Moving to Native Sidecars
Upgrading all our sidecar containers to Kubernetes Native Sidecars, including cloudsql-proxy and istio-proxy.
We recently upgraded our clusters to 1.29; which gave us access to Kubernetes Native Sidecar containers. A feature I've been waiting for, for quite literally years. I've recently moved Istio
to them, as well as all of our cloudsql-proxy
containers.
The Pain
Historically, we run our "Sidecars" as containers
in the PodSpec
. All of these containers are started in parallel, and shutdown in parallel. Typically, Sidecar processes need to be started before
your application starts, and shut down after
it stops, for example istio-proxy
, or cloudsql-proxy
, so you can immediately see the problem.

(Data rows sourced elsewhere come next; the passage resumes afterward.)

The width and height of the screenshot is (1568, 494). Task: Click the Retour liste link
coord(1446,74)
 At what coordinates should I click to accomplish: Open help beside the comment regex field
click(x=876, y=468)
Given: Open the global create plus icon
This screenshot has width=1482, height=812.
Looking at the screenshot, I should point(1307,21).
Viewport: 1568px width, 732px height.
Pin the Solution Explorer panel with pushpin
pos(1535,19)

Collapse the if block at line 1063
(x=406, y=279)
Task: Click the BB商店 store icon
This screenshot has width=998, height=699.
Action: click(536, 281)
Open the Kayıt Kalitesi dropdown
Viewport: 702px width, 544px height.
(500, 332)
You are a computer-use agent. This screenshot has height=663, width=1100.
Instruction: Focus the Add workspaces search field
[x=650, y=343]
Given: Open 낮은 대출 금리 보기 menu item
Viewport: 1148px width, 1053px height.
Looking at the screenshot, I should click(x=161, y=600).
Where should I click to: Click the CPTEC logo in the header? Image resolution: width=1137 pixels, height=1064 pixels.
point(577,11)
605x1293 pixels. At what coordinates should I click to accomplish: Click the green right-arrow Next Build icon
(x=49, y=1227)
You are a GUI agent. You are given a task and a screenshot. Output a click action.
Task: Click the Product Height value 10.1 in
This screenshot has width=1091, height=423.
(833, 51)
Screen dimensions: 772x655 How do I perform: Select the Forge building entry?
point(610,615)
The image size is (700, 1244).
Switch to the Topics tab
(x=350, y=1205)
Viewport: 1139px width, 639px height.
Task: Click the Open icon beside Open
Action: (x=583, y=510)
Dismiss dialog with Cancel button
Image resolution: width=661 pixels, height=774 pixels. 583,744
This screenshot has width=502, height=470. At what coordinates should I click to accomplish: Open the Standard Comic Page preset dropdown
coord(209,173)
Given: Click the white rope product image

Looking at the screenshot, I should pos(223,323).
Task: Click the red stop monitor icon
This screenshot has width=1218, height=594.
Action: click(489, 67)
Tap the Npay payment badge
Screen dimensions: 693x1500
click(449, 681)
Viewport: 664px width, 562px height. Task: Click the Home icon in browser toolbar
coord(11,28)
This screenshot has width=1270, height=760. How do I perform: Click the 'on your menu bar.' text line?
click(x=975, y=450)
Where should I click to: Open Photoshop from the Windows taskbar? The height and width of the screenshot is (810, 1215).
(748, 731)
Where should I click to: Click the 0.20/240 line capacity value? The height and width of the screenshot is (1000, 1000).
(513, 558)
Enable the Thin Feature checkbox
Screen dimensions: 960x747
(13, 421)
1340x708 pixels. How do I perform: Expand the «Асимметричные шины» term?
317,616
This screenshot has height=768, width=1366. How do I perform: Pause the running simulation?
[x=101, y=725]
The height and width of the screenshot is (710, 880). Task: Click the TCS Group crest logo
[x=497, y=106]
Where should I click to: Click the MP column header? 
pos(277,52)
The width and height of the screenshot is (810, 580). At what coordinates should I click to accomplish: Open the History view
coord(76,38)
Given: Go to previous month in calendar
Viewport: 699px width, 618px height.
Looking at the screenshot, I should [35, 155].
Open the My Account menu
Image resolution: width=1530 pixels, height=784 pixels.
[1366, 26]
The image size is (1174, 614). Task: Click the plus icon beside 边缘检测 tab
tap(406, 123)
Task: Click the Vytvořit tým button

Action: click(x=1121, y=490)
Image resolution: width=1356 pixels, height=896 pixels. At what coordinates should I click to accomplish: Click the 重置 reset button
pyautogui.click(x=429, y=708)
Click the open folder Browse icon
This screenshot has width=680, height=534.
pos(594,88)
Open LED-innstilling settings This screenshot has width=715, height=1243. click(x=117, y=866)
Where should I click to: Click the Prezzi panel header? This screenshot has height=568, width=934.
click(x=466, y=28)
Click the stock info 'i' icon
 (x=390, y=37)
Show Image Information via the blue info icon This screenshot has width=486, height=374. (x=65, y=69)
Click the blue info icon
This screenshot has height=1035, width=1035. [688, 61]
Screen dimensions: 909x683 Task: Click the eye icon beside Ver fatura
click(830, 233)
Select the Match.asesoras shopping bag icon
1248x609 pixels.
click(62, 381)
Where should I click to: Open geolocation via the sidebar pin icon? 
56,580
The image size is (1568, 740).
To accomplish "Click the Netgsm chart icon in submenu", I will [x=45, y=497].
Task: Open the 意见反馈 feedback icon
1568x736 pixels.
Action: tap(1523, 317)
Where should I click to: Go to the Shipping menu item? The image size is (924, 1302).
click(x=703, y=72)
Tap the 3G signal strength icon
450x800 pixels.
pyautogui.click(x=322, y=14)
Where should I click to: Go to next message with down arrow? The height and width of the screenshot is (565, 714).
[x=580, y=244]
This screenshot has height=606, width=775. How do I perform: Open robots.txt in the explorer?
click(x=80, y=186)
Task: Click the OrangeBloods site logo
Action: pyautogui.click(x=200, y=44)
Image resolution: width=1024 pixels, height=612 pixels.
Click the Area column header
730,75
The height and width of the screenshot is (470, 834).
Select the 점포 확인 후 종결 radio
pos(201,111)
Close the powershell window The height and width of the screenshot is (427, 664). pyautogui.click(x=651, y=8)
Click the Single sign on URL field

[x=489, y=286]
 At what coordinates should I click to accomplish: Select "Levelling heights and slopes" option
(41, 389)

In normal deployments, the workarounds manifests as usually as a lot of scripts or utilities that you'd run as part of your application container init process, to effectively block it from starting until those dependencies were running. In our case, we had wait-for-istio
and wait-for-cloudsql
shimmed into the ENTRYPOINT
for our application containers. On top of that, when the application was terminated, the SIGTERM
would get sent to all containers in parallel, so could shut down your sidecars before your application was done gracefully exiting. Again, this would manifest as script wrappers that would do things like poll nestat
to make sure there were no open connections from the app before exiting.
Another massive pain point was CronJob
or Job
instances. In these scenarios, the main application process would exit once complete, but the Sidecar would not. This means the Jobs would just sit there forever. Initially for us this meant wrapper script that caught the application exit and then hit the /quitquitquit
endpoint on Istio
, and later this became a Kubernetes watch that looked for Pod's
in that terminating state and then killed their Sidecars.
This is all really leaky, applications shouldn't need to know about these sorts of data plane concerns, but we had no choice if we wanted to use the Sidecar
pattern.
The Solution: Native Sidecars
Bit of an update here; I've discovered a bug in Kubernetes where in the rather niche situation you have more than one Sidecar, and one fails to start before the Pod is terminated, it will not receive a termination signal.
If you're on 1.29+ (not 1.28 - as there were some bugs in that alpha release of Sidecars), then you can use Sidecar containers. It's extremely simple, you:
- Move your container from
containers
toinitContainers
- Set the
restartPolicy: Always
Make sure that you set a startupProbe
too, as your main containers
won't start until all your initContainers
are up, the startupProbe
is what ensures the initContainer
is ready, for example on cloudsql-proxy
, for us, it looks like this:
startupProbe:
failureThreshold: 60
httpGet:
path: /startup
port: 9739
scheme: HTTP
periodSeconds: 1
successThreshold: 1
timeoutSeconds: 10
And that's it. The process will start before your app and shutdown after, and you can spend some time ripping out all the hacky stuff you've had to implement to work around it too!
If you're using Istio, enabling Sidecars is as simple as setting ENABLE_NATIVE_SIDECARS
on pilot:
spec:
components:
pilot:
k8s:
env:
- name: ENABLE_NATIVE_SIDECARS
value: 'true'
John Howard talks a little more about it here. Or of course depending on your requirements you could look at Ambient Mesh where you don't need a sidecar at all.
Bit of an update here; I wouldn't do it with Istio just yet! There's a reasonably nasty bug I've stumbled across which means outbound connections from your app will start seeing Connection: close
. This has pretty horrid interactions with some HTTP connection pools.
Gotchas
Other than the two updates above around Istio, and Multi-Sidecars, if like me, you use kube-state-metrics to capture kube_pod_container_resource_requests
to monitor your Sidecars (for us, we use container_cpu_usage_seconds_total
/ kube_pod_container_resource_requests
to calculate % cpu usage vs their request and alert when its > 100%
for 30 minutes), then you'll notice that stops working when they are moved to initContainers
.
It turns out for whatever reason init containers are in kube_pod_init_container_resource_requests
, they have exactly the same format though. I do kind of wish init
was just a label! Anyway, I had a lot of downstream recording rules etc that use this metric so the quick and easy win for me was to simply relabel it:
- source_labels: [__name__]
regex: 'kube_pod_init_container_resource_requests'
target_label: __name__
replacement: 'kube_pod_container_resource_requests'
Be careful with this approach however as it doesn't consider overlapping labels, for example if you had a container
and an initContainer
with the same name
, you'd lose data because the last-in would win. We don't, so it was fine.